For the second day in a row, we saw a vehicle mired in a rice paddy. People seem to have trouble staying on the roads; perhaps because they are crowded with pedestrians, rickshaws, and bicycle traffic. Better to drive off the road than hurt someone.
Driving into the hills we watched people preparing rice paddies. Started in small, dense plots, rice is hand transplanted to larger plots after turning them over and driving zebu around or with a zebu-pulled harrow of spikes.
The village had a big pile of lumber; for sale, rather than for use locally.
Some houses had beehives.
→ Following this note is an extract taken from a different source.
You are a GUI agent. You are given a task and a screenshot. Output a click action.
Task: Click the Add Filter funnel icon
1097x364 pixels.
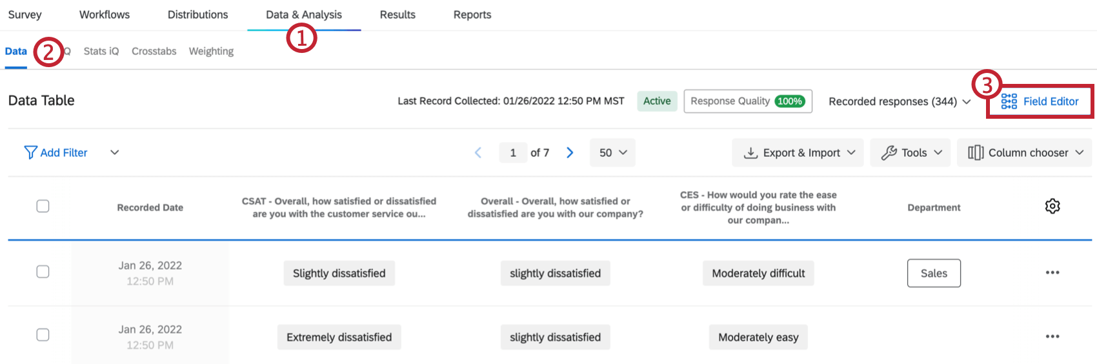[30, 152]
Since the native forests are mostly burned, the bees eat 40 species of introduced Eucalyptus; they flower at different times.
Houses have carved window closures. A spider web design signifies family ties; a honeycomb, community; the sun ... Scissors, circumcision; one for each son.
We were invited into the 72 year old chief's house; it seemed the same as any other. It had a single room, directionally oriented. The NE corner was dedicated to addressing ancestors; the SE, cooking; the SW was reserved for animal pens; and the NW for tools. There was a central firepit, with no chimney or smoke-hole. Smoke helps dry wood and extra zebu meat, hung above from the ceiling. A single-log ladder led to a loft. Walls were a vertical board-batten-board sandwich. Some people had separate food caches on stilts with wooden disks to discourage animals climbing.
The village was responsible for replanting Palisander trees, and guarding them against burning, but they have no paid guards. Someone had set a fire earlier that burned some Eucalyptus trees. They were still looking for who was responsible. It's hard to catch anyone. They put a cigarette in a poop pile and walk away; sometime later the wind comes up and ignites it.
At the end we visited two wood-carvers. The work was simple compared to the fine marquetry we had seen the day before. They made nice three-legged stools which when flipped over could be used as a chopping block / cutting board.
As we left we passed burned Eucalyptus trees. Except for the Tapia (Uapaca bojeri), the native trees are not fire resistant; the introduced Eucalypts are. We saw one sprouting new branches among the burnt ones.